■ Exercise materials ■
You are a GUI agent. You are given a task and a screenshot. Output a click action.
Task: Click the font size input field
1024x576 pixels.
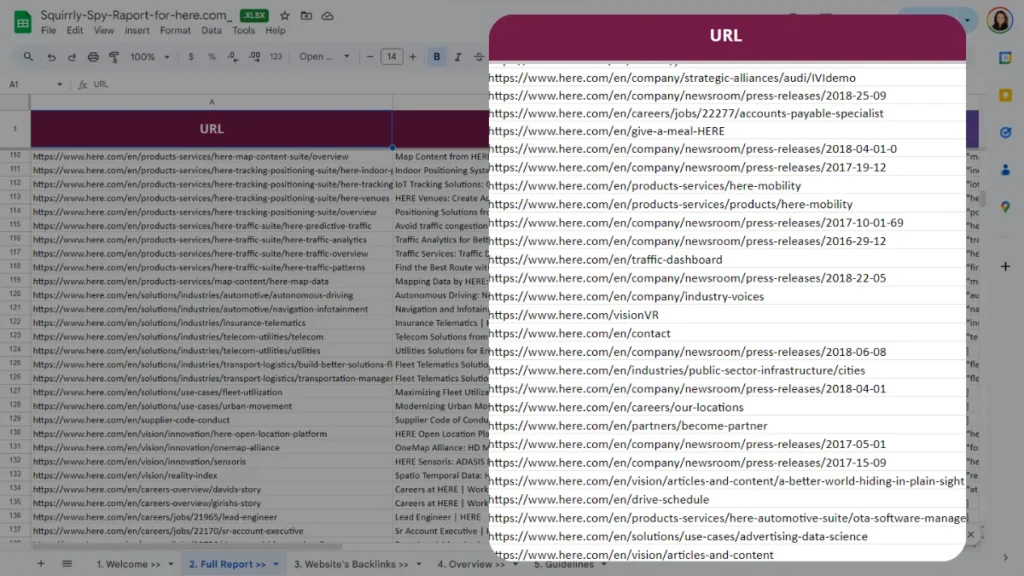pyautogui.click(x=391, y=57)
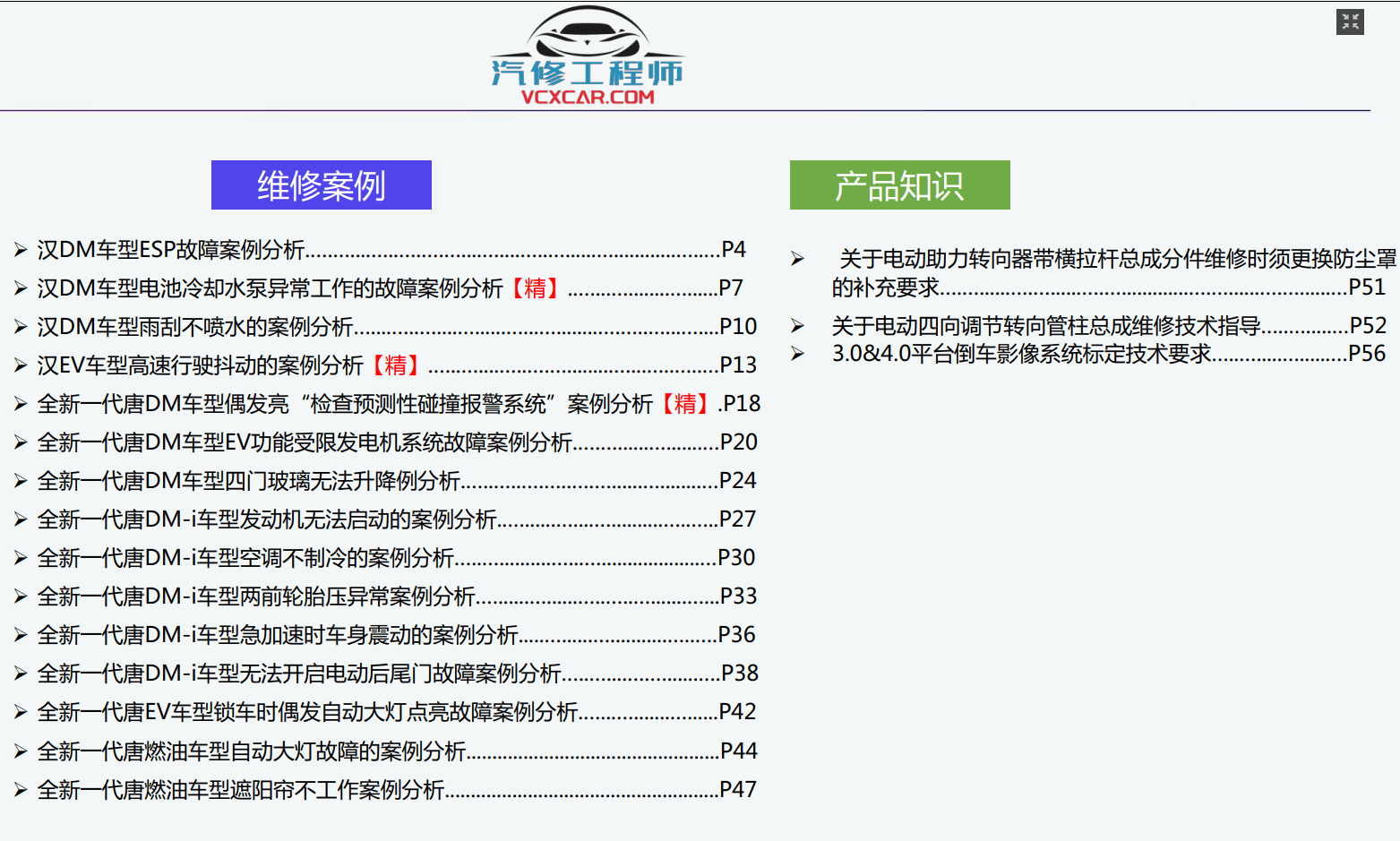Click the arrow bullet before 全新一代唐燃油车型遮阳帘不工作案例分析
1400x841 pixels.
pos(20,789)
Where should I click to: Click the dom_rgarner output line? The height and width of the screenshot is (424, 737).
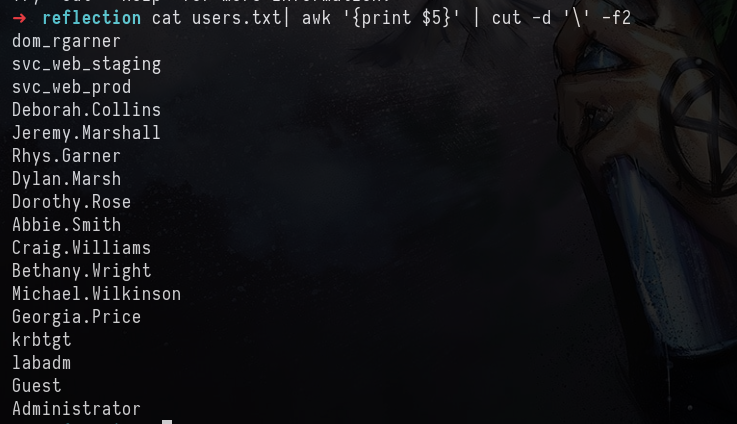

■ Your objective ■
Apart from the pictures, every line above must be printed exactly.

■ Response to the exercise ■
You are a GUI agent. You are given a task and a screenshot. Output a click action.
Task: Click the font size input field
1024x576 pixels.
pyautogui.click(x=391, y=57)
Click the arrow bullet before 全新一代唐燃油车型遮阳帘不工作案例分析
1400x841 pixels.
pos(20,789)
Where should I click to: Click the dom_rgarner output line? The height and width of the screenshot is (424, 737).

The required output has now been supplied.